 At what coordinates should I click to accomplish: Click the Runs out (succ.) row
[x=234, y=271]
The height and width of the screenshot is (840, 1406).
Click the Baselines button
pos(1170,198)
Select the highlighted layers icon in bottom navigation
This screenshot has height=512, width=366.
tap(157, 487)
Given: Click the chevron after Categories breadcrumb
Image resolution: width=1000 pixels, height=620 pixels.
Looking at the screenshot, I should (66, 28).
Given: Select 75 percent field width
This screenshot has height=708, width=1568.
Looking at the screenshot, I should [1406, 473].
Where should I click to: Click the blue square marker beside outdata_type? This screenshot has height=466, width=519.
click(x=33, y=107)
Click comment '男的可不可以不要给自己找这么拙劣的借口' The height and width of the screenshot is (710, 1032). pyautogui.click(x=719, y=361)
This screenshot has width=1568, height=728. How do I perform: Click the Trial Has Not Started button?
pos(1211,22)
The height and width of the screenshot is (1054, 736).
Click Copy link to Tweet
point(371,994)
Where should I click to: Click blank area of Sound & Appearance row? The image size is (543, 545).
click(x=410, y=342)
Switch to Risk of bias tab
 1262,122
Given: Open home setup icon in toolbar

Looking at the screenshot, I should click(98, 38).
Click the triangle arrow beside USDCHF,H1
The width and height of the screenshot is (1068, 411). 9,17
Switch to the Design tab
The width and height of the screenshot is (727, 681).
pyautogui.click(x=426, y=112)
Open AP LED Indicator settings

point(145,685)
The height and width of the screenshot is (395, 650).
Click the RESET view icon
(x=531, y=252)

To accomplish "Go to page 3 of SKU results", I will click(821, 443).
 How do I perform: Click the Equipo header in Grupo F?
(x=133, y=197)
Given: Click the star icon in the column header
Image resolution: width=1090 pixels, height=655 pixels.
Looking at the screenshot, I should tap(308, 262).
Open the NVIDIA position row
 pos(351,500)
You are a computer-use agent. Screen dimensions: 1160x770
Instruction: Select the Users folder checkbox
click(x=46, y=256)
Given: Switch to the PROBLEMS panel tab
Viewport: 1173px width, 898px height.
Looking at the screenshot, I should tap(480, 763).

Assignment:
Include the first line of the listing, the line with "Select the highlighted", and every line between them, each repeated exactly, and output only those.

Answer space:
 At what coordinates should I click to accomplish: Click the Runs out (succ.) row
[x=234, y=271]
The height and width of the screenshot is (840, 1406).
Click the Baselines button
pos(1170,198)
Select the highlighted layers icon in bottom navigation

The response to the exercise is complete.